配列番号６（PCRプライマーCH3CSAC）
gtacgagctcnnsnnsnnscaagtcagcctgacctgcctgg
配列番号７（PCRプライマーCH3CHIN）
tgccaagcttgctgtagaggaagaaggagccg
配列番号８（PCRプライマーCH3RHIN）
tgccaagcttaccgtgnnsnnsnnsaggtggnnsnnsgggaacgtcttctcatgctccg
配列番号９（PCRプライマーCH3RNOT）
agttgcggccgctttacccggagacagggagag。

図１には、突然変異遺伝子を組み立てるために生じたPCR断片、及びそれに使用したプライマーが図示されている。

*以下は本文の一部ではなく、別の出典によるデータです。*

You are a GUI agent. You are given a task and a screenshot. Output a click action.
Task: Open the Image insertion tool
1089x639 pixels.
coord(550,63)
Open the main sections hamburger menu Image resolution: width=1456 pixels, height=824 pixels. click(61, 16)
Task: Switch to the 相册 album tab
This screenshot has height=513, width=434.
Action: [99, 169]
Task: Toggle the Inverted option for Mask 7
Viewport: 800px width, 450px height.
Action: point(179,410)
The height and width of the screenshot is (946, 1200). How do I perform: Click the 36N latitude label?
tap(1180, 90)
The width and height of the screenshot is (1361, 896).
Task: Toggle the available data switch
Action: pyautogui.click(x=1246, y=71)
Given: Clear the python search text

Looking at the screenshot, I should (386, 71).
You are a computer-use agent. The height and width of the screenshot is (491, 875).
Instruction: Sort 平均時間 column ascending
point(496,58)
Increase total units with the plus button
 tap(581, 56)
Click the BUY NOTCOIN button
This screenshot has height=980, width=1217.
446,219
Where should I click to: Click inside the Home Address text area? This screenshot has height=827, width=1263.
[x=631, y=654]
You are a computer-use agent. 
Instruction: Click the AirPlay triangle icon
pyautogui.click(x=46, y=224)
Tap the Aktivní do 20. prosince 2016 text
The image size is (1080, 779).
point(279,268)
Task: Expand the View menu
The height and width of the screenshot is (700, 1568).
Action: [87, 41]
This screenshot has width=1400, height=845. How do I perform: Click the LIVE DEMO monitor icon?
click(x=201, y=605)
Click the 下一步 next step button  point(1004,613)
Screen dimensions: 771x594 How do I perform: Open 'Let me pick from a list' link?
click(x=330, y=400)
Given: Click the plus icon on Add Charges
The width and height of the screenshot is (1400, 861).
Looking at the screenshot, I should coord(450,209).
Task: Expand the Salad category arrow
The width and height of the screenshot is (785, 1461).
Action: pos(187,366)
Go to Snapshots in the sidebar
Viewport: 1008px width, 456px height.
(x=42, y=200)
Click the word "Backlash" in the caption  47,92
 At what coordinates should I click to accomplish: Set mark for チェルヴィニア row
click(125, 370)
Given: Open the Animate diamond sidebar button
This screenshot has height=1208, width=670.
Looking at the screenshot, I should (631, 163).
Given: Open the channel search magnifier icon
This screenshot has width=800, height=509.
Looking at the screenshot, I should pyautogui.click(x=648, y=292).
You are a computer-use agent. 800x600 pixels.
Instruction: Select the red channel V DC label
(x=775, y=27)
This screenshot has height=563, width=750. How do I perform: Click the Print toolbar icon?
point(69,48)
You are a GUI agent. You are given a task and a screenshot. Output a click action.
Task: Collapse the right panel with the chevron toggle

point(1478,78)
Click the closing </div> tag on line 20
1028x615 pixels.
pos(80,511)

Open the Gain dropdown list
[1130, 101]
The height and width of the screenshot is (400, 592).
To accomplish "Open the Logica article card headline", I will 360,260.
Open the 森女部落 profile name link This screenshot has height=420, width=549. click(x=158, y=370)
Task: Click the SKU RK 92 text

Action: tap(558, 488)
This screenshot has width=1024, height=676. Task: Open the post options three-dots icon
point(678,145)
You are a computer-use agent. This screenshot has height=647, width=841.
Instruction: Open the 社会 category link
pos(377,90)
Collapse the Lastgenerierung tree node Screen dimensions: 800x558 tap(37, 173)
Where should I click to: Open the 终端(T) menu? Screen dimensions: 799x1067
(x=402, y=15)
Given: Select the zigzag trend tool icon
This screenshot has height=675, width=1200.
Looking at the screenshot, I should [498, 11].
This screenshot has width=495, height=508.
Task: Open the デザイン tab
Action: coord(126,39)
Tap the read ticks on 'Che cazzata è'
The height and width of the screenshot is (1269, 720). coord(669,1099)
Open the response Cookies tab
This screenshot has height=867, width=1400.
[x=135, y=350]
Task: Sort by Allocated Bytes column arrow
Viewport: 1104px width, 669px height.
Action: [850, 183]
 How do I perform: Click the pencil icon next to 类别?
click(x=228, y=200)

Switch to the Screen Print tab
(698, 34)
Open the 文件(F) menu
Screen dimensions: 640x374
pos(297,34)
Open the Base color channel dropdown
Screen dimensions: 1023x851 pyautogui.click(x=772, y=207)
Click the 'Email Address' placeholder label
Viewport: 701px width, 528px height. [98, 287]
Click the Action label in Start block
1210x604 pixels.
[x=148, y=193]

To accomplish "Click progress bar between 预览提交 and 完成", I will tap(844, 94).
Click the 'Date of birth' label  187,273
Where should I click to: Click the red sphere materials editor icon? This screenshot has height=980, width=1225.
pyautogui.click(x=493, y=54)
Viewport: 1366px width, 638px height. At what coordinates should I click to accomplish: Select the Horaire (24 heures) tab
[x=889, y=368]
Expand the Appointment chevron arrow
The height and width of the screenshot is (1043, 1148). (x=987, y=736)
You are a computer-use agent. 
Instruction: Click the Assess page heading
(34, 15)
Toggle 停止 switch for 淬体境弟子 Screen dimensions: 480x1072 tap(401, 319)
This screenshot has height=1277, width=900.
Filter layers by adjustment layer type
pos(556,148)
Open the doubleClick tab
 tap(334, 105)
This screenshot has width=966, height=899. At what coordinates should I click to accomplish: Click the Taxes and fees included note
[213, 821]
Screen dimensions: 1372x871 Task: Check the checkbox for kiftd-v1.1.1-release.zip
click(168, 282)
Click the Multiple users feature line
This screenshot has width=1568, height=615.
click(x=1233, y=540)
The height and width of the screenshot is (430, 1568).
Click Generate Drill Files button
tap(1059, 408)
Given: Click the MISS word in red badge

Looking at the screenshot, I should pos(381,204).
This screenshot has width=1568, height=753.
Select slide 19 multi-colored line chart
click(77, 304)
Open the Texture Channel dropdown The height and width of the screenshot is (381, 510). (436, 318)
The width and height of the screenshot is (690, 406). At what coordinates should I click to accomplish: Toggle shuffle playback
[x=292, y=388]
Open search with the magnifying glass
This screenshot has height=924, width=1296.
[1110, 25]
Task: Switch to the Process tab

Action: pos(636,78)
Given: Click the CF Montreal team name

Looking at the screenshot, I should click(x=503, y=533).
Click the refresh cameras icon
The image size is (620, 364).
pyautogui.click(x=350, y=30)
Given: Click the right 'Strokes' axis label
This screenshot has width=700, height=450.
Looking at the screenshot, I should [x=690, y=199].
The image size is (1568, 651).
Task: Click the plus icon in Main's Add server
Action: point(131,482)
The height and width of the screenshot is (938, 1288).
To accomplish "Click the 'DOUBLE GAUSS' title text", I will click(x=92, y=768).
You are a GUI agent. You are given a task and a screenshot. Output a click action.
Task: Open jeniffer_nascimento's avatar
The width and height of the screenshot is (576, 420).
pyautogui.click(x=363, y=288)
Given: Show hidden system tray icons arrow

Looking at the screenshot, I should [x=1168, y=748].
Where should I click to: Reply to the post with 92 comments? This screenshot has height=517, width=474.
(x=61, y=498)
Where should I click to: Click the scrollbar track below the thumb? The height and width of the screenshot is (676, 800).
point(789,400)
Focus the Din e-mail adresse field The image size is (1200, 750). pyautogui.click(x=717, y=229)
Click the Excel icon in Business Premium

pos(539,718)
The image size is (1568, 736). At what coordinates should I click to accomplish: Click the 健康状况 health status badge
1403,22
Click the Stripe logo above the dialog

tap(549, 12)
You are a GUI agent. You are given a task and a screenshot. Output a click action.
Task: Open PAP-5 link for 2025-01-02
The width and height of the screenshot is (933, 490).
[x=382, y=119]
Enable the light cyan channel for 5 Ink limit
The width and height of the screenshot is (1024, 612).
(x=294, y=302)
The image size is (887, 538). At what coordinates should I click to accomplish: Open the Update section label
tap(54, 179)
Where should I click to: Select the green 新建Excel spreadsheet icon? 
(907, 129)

ヒトモノクロナール抗体3D6のＨ鎖のcDNA（Felgenhauer M, Kohl J, Rueker F. N, HIV-1-gp41に特異的なヒトモノクロナール抗体のＨ鎖とＬ鎖のV領域をコードするcDNAのヌクレオチド配列、Nucleic Acids Res. 1990 Aug 25; 18(16): 4927）を、PCR反応用のテンプレートとして使用した。３つのPCR産物をそれぞれSacI及び／又はHindIIIで消化し、かつ一緒にライゲーションした。ライゲーション産物を更にNcoIとNotIで消化し、かつ予めNcoIとNotIで消化しておいた表面表示ファージミドベクターpHEN1にライゲートした。ライゲーション産物をエレクトロポレーションによりE. Coliに形質転換した。選択したクローン数を制限分析かつDNAシーケンス化によりコントロールし、かつ正確に挿入されたランダム化配列を含めて、インサートが予定通りに含有されているのが分かった。ファージ調製の後続の工程のために、標準的なプロトコールを続けた。簡単に述べると、エレクトロポレーションによりライゲーション混合物をE. Coli TG1細胞に形質転換した。引き続き、ヘルパーM13-KO7と一緒にファージ粒子をE. Coli TG1細胞から取り出した。次に２工程で、ファージ粒子をPEG/NaCl含有の培養上澄液から沈殿させ、水に溶解させ、かつパンニングによる選択に使用するか、又は二者択一的にマイナス８０℃で貯蔵した。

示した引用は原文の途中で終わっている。